What was more surprising was that they had more space devoted to pamphlet comics than trade paperbacks or hardcover collections. The stores had unique (at least as far as I know) plexiglass displays that presented each issue in an upright fashion, showing the entire cover, with a stack of the same issue piled flat behind. A person could then slide out one of the flat issues underneath the front-facing one (the display case setup made this easy). While a few collected editions were available, they were in the distinct minority, regardless of what title you might be interested in. There was perhaps one collection title for every four or five pamphlet titles.

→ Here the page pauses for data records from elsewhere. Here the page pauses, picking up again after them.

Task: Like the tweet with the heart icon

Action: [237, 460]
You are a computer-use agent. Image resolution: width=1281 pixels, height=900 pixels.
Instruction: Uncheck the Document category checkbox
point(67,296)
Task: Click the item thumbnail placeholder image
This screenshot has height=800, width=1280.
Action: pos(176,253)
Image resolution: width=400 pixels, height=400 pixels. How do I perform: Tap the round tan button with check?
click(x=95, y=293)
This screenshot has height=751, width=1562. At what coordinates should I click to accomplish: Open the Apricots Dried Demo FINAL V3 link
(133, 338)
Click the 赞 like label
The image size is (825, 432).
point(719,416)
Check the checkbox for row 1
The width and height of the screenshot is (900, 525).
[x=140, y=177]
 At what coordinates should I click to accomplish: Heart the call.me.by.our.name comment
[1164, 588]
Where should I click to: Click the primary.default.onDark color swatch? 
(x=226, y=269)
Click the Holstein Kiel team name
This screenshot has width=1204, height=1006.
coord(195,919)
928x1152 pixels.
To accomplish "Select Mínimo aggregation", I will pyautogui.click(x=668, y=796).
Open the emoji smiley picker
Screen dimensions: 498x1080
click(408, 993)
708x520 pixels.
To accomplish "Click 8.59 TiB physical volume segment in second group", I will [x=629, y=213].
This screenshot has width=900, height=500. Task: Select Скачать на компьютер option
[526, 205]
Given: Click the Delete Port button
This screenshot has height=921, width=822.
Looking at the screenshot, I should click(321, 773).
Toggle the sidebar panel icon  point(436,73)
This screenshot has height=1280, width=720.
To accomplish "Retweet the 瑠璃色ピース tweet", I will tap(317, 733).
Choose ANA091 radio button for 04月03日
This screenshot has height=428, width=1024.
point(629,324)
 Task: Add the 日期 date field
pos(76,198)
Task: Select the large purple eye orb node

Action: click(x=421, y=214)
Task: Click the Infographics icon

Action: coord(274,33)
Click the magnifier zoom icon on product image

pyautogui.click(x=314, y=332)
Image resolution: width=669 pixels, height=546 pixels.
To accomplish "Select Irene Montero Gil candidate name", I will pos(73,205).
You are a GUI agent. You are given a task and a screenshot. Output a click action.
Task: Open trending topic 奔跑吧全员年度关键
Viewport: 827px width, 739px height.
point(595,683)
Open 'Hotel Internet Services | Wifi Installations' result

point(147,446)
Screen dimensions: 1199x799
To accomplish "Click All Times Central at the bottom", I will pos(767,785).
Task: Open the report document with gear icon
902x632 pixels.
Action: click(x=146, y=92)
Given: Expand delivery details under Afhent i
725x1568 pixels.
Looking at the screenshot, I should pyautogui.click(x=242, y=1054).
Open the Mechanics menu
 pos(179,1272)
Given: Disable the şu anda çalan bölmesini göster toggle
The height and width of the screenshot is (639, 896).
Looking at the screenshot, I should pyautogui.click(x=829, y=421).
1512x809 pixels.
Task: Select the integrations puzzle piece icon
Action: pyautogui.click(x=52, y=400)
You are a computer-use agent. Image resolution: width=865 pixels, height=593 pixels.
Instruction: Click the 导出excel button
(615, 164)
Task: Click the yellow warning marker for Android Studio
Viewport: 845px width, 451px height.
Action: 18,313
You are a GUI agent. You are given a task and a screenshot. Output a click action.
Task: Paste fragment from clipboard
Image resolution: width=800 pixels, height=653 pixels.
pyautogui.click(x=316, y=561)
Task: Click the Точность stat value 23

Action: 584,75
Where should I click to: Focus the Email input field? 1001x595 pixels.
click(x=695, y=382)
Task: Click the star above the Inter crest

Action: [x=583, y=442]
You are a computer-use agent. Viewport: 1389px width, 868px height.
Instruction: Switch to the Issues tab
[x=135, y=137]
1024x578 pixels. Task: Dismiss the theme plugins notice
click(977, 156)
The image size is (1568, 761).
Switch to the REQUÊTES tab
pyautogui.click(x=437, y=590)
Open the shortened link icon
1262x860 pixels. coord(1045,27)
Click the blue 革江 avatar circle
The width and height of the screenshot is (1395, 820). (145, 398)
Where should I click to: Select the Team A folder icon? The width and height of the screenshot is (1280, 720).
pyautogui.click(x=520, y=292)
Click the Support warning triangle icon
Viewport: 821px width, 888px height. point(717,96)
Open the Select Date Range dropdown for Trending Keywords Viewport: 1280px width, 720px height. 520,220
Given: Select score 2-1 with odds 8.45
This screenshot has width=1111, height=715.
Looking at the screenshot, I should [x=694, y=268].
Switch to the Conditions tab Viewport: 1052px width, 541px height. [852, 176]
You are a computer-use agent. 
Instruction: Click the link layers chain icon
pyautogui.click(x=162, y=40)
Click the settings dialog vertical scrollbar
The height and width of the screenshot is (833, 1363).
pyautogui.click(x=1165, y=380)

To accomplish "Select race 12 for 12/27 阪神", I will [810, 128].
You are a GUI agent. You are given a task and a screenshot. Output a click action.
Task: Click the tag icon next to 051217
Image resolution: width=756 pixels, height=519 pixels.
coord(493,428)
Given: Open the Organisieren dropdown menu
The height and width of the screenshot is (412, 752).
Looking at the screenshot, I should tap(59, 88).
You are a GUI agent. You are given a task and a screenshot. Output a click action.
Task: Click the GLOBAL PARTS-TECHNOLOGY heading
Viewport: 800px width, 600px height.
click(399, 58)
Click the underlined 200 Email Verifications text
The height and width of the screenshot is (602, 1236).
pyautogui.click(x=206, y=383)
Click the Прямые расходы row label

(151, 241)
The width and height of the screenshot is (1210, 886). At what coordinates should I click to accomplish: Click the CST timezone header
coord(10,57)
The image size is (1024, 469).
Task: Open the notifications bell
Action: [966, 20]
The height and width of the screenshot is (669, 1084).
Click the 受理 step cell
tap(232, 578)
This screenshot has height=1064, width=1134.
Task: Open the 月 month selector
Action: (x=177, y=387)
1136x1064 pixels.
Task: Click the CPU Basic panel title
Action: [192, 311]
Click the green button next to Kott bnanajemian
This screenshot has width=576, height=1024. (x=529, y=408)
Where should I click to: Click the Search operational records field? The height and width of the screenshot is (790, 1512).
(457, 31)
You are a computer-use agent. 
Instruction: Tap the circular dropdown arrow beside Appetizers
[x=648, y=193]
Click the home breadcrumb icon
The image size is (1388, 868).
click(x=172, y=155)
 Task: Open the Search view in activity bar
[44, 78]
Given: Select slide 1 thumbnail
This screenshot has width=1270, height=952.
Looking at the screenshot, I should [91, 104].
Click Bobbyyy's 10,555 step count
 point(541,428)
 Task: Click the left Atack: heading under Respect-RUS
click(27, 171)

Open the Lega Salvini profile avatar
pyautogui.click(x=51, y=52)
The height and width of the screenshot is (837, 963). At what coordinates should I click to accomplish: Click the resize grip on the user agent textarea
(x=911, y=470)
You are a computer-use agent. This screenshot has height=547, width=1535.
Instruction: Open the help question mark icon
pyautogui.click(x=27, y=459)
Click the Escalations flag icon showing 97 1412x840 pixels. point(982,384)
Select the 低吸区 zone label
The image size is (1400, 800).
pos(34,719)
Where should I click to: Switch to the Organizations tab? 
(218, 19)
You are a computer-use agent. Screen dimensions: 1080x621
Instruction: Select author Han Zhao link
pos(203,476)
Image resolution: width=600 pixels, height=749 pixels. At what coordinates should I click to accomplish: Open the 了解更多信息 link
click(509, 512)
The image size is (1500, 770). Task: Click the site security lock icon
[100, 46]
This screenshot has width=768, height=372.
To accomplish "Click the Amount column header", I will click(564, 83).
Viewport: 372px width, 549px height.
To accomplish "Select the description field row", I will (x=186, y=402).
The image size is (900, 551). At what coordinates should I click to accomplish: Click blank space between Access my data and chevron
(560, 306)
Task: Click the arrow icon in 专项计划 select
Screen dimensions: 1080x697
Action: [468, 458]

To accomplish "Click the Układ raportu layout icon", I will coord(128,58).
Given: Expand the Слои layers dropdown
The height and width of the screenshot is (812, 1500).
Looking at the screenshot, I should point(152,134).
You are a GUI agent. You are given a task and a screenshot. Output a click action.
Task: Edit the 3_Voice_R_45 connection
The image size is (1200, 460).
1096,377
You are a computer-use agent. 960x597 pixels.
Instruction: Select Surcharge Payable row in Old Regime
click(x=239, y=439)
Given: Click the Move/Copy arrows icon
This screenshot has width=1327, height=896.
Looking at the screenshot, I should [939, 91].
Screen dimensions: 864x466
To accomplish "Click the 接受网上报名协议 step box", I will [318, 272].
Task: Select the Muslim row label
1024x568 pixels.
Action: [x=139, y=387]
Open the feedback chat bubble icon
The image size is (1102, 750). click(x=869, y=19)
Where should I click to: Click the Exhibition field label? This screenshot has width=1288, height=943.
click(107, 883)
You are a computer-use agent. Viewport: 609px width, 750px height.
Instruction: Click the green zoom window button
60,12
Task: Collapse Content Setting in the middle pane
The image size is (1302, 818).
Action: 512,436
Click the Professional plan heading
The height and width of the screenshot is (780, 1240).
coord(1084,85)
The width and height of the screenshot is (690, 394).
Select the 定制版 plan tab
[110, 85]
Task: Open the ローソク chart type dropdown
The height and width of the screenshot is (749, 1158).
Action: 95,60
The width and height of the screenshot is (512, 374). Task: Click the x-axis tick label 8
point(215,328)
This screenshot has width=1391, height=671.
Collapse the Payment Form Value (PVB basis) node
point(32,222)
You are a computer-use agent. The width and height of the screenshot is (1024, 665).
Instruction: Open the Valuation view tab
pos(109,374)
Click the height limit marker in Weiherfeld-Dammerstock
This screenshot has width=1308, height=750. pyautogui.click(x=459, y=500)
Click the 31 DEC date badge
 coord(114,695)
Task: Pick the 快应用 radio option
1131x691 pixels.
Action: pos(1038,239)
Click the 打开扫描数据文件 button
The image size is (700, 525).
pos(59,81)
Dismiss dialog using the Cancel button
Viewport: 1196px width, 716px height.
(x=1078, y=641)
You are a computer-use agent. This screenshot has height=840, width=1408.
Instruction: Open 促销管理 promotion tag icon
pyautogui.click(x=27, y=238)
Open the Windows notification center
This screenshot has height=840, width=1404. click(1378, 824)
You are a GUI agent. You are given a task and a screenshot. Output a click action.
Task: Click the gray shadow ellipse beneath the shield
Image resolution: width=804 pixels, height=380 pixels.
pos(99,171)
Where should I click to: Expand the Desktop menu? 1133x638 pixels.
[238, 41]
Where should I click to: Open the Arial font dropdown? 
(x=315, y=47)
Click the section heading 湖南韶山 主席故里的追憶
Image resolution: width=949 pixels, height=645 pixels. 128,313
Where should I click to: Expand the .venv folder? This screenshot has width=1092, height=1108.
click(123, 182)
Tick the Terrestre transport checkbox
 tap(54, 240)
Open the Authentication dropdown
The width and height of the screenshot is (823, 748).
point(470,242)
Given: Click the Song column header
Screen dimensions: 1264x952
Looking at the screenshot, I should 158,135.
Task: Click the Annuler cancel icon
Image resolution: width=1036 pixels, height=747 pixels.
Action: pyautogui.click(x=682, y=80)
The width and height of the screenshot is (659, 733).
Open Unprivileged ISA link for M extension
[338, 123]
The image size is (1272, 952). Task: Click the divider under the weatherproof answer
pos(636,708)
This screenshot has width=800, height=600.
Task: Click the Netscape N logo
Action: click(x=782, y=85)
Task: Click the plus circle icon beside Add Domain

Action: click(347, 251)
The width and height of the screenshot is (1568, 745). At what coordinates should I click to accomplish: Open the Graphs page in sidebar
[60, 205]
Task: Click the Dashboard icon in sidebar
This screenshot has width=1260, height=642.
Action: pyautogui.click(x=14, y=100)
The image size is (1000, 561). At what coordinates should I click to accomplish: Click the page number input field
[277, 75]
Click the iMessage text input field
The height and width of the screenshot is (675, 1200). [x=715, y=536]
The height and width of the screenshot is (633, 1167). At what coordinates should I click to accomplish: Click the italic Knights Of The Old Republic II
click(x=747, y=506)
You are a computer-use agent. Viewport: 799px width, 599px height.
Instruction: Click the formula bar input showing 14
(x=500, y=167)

Given how much the comics industry as a whole has placed so much more emphasis on the trade collections, to the point where the content of the comics themselves is designed more for that format, it strikes me as curious that Disney would instead choose to focus on pamphlets. The lower price point might be a consideration... but these are things sold on Disney property. Don't people have an expectation that nothing there is going to be cheap by any measure?

But further, aren't the pamphlet comics a lower return on investment? The greater profit margin is on the collections. Particularly as it relates to store space -- not only are collections more profitable on a dollar-for-dollar basis, but they're also more profitable relative to the amount of shelf space they take up.

Disney is renown for using impeccable business acumen. So I have to believe there's a carefully considered logic behind the decision, and it was almost certainly not made on a whim. I'm just curious, given what we know about the comics industry in general, what they know, or at least believe, about comic sales within the Disney premises.